Write out every line of the records below again, substituting "Command" for each occurrence of "Instruction" and leaving everything else unchanged.

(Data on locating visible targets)
——

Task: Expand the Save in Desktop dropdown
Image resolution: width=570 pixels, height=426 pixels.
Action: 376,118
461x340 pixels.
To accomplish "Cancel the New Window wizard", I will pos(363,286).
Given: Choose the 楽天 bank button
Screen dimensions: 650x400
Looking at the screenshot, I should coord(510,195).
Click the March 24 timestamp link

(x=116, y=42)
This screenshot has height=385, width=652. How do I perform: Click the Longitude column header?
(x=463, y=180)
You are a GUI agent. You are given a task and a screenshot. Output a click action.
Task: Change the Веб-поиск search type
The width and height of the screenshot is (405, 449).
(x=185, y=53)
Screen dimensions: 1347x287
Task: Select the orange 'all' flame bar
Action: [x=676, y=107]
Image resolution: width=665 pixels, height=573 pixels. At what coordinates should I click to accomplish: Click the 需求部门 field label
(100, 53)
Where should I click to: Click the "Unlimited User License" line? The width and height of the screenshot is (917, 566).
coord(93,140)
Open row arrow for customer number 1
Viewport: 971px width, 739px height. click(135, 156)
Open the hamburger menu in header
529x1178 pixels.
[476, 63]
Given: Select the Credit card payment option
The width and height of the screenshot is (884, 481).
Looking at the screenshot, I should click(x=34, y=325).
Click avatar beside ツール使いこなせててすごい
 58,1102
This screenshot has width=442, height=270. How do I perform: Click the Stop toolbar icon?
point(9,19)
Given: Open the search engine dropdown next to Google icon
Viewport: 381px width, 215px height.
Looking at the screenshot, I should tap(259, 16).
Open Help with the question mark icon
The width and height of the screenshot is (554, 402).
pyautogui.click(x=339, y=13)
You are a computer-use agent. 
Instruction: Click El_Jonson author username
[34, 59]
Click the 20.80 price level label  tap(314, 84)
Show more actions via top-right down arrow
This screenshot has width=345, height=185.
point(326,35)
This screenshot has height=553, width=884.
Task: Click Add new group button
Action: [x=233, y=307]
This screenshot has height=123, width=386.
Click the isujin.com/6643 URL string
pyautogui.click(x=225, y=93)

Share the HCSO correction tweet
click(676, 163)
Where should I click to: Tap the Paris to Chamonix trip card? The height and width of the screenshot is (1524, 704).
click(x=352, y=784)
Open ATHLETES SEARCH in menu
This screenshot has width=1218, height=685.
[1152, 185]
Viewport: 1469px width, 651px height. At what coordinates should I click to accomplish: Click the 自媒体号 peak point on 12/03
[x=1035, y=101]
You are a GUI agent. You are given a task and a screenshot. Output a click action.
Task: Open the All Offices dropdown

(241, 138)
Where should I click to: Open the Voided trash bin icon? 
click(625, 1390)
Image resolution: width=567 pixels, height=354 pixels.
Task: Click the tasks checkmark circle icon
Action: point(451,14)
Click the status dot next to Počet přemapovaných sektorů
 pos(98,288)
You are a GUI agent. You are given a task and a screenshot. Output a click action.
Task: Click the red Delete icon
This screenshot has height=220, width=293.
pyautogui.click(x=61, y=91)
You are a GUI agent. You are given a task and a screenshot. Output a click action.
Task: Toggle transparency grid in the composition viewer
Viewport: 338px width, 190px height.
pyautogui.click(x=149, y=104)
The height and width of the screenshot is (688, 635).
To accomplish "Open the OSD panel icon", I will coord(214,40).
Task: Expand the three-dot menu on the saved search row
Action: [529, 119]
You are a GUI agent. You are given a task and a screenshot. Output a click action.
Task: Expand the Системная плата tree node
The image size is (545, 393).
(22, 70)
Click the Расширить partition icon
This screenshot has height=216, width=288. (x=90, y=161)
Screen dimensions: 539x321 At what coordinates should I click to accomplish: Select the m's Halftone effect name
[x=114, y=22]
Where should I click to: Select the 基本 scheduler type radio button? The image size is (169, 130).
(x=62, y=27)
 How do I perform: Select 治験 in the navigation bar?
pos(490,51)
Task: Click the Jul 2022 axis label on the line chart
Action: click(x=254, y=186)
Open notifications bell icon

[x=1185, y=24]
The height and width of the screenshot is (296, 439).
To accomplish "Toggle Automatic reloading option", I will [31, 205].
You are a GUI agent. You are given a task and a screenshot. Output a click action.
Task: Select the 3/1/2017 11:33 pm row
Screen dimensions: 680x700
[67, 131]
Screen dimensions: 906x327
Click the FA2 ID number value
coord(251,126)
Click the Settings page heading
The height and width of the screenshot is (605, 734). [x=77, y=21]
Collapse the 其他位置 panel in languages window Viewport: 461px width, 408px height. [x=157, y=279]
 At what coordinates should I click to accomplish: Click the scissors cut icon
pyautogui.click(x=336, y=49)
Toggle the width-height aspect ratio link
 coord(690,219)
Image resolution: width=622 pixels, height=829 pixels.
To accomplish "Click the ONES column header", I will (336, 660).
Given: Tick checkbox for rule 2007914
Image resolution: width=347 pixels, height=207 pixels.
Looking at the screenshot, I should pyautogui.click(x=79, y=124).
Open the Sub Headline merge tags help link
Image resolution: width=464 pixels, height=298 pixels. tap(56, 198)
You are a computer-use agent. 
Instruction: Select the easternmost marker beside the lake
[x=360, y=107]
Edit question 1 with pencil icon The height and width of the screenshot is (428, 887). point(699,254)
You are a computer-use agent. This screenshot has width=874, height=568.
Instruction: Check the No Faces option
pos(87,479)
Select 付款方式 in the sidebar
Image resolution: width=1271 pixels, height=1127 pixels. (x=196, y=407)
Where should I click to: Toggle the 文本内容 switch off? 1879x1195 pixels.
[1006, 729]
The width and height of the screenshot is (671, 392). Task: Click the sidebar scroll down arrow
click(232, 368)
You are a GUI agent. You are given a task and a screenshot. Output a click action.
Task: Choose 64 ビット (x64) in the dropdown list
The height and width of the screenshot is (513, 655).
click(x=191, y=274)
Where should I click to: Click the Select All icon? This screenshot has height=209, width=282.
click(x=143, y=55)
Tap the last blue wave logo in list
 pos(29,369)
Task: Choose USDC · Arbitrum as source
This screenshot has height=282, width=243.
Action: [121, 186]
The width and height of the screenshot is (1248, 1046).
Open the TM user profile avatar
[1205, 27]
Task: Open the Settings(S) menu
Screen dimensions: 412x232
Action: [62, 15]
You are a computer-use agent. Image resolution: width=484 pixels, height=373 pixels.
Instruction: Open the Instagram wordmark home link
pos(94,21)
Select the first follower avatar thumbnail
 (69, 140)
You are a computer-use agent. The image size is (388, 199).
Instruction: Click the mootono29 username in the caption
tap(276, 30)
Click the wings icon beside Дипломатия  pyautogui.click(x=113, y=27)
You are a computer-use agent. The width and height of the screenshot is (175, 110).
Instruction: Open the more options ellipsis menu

——

> ANSWER
Task: Expand the Save in Desktop dropdown
Image resolution: width=570 pixels, height=426 pixels.
Action: 376,118
461x340 pixels.
To accomplish "Cancel the New Window wizard", I will pos(363,286).
Given: Choose the 楽天 bank button
Screen dimensions: 650x400
Looking at the screenshot, I should coord(510,195).
Click the March 24 timestamp link

(x=116, y=42)
This screenshot has height=385, width=652. How do I perform: Click the Longitude column header?
(x=463, y=180)
You are a GUI agent. You are given a task and a screenshot. Output a click action.
Task: Change the Веб-поиск search type
The width and height of the screenshot is (405, 449).
(x=185, y=53)
Screen dimensions: 1347x287
Task: Select the orange 'all' flame bar
Action: [x=676, y=107]
Image resolution: width=665 pixels, height=573 pixels. At what coordinates should I click to accomplish: Click the 需求部门 field label
(100, 53)
Where should I click to: Click the "Unlimited User License" line? The width and height of the screenshot is (917, 566).
coord(93,140)
Open row arrow for customer number 1
Viewport: 971px width, 739px height. click(135, 156)
Open the hamburger menu in header
529x1178 pixels.
[476, 63]
Given: Select the Credit card payment option
The width and height of the screenshot is (884, 481).
Looking at the screenshot, I should click(x=34, y=325).
Click avatar beside ツール使いこなせててすごい
 58,1102
This screenshot has width=442, height=270. How do I perform: Click the Stop toolbar icon?
point(9,19)
Given: Open the search engine dropdown next to Google icon
Viewport: 381px width, 215px height.
Looking at the screenshot, I should tap(259, 16).
Open Help with the question mark icon
The width and height of the screenshot is (554, 402).
pyautogui.click(x=339, y=13)
You are a computer-use agent. 
Command: Click El_Jonson author username
[34, 59]
Click the 20.80 price level label  tap(314, 84)
Show more actions via top-right down arrow
This screenshot has width=345, height=185.
point(326,35)
This screenshot has height=553, width=884.
Task: Click Add new group button
Action: [x=233, y=307]
This screenshot has height=123, width=386.
Click the isujin.com/6643 URL string
pyautogui.click(x=225, y=93)

Share the HCSO correction tweet
click(676, 163)
Where should I click to: Tap the Paris to Chamonix trip card? The height and width of the screenshot is (1524, 704).
click(x=352, y=784)
Open ATHLETES SEARCH in menu
This screenshot has width=1218, height=685.
[1152, 185]
Viewport: 1469px width, 651px height. At what coordinates should I click to accomplish: Click the 自媒体号 peak point on 12/03
[x=1035, y=101]
You are a GUI agent. You are given a task and a screenshot. Output a click action.
Task: Open the All Offices dropdown

(241, 138)
Where should I click to: Open the Voided trash bin icon? 
click(625, 1390)
Image resolution: width=567 pixels, height=354 pixels.
Task: Click the tasks checkmark circle icon
Action: point(451,14)
Click the status dot next to Počet přemapovaných sektorů
 pos(98,288)
You are a GUI agent. You are given a task and a screenshot. Output a click action.
Task: Click the red Delete icon
This screenshot has height=220, width=293.
pyautogui.click(x=61, y=91)
You are a GUI agent. You are given a task and a screenshot. Output a click action.
Task: Toggle transparency grid in the composition viewer
Viewport: 338px width, 190px height.
pyautogui.click(x=149, y=104)
The height and width of the screenshot is (688, 635).
To accomplish "Open the OSD panel icon", I will coord(214,40).
Task: Expand the three-dot menu on the saved search row
Action: [529, 119]
You are a GUI agent. You are given a task and a screenshot. Output a click action.
Task: Expand the Системная плата tree node
The image size is (545, 393).
(22, 70)
Click the Расширить partition icon
This screenshot has height=216, width=288. (x=90, y=161)
Screen dimensions: 539x321 At what coordinates should I click to accomplish: Select the m's Halftone effect name
[x=114, y=22]
Where should I click to: Select the 基本 scheduler type radio button? The image size is (169, 130).
(x=62, y=27)
 How do I perform: Select 治験 in the navigation bar?
pos(490,51)
Task: Click the Jul 2022 axis label on the line chart
Action: click(x=254, y=186)
Open notifications bell icon

[x=1185, y=24]
The height and width of the screenshot is (296, 439).
To accomplish "Toggle Automatic reloading option", I will [31, 205].
You are a GUI agent. You are given a task and a screenshot. Output a click action.
Task: Select the 3/1/2017 11:33 pm row
Screen dimensions: 680x700
[67, 131]
Screen dimensions: 906x327
Click the FA2 ID number value
coord(251,126)
Click the Settings page heading
The height and width of the screenshot is (605, 734). [x=77, y=21]
Collapse the 其他位置 panel in languages window Viewport: 461px width, 408px height. [x=157, y=279]
 At what coordinates should I click to accomplish: Click the scissors cut icon
pyautogui.click(x=336, y=49)
Toggle the width-height aspect ratio link
 coord(690,219)
Image resolution: width=622 pixels, height=829 pixels.
To accomplish "Click the ONES column header", I will (336, 660).
Given: Tick checkbox for rule 2007914
Image resolution: width=347 pixels, height=207 pixels.
Looking at the screenshot, I should pyautogui.click(x=79, y=124).
Open the Sub Headline merge tags help link
Image resolution: width=464 pixels, height=298 pixels. tap(56, 198)
You are a computer-use agent. 
Command: Select the easternmost marker beside the lake
[x=360, y=107]
Edit question 1 with pencil icon The height and width of the screenshot is (428, 887). point(699,254)
You are a computer-use agent. This screenshot has width=874, height=568.
Command: Check the No Faces option
pos(87,479)
Select 付款方式 in the sidebar
Image resolution: width=1271 pixels, height=1127 pixels. (x=196, y=407)
Where should I click to: Toggle the 文本内容 switch off? 1879x1195 pixels.
[1006, 729]
The width and height of the screenshot is (671, 392). Task: Click the sidebar scroll down arrow
click(232, 368)
You are a GUI agent. You are given a task and a screenshot. Output a click action.
Task: Choose 64 ビット (x64) in the dropdown list
The height and width of the screenshot is (513, 655).
click(x=191, y=274)
Where should I click to: Click the Select All icon? This screenshot has height=209, width=282.
click(x=143, y=55)
Tap the last blue wave logo in list
 pos(29,369)
Task: Choose USDC · Arbitrum as source
This screenshot has height=282, width=243.
Action: [121, 186]
The width and height of the screenshot is (1248, 1046).
Open the TM user profile avatar
[1205, 27]
Task: Open the Settings(S) menu
Screen dimensions: 412x232
Action: [62, 15]
You are a computer-use agent. Image resolution: width=484 pixels, height=373 pixels.
Command: Open the Instagram wordmark home link
pos(94,21)
Select the first follower avatar thumbnail
 (69, 140)
You are a computer-use agent. The image size is (388, 199).
Command: Click the mootono29 username in the caption
tap(276, 30)
Click the wings icon beside Дипломатия  pyautogui.click(x=113, y=27)
You are a computer-use agent. The width and height of the screenshot is (175, 110).
Command: Open the more options ellipsis menu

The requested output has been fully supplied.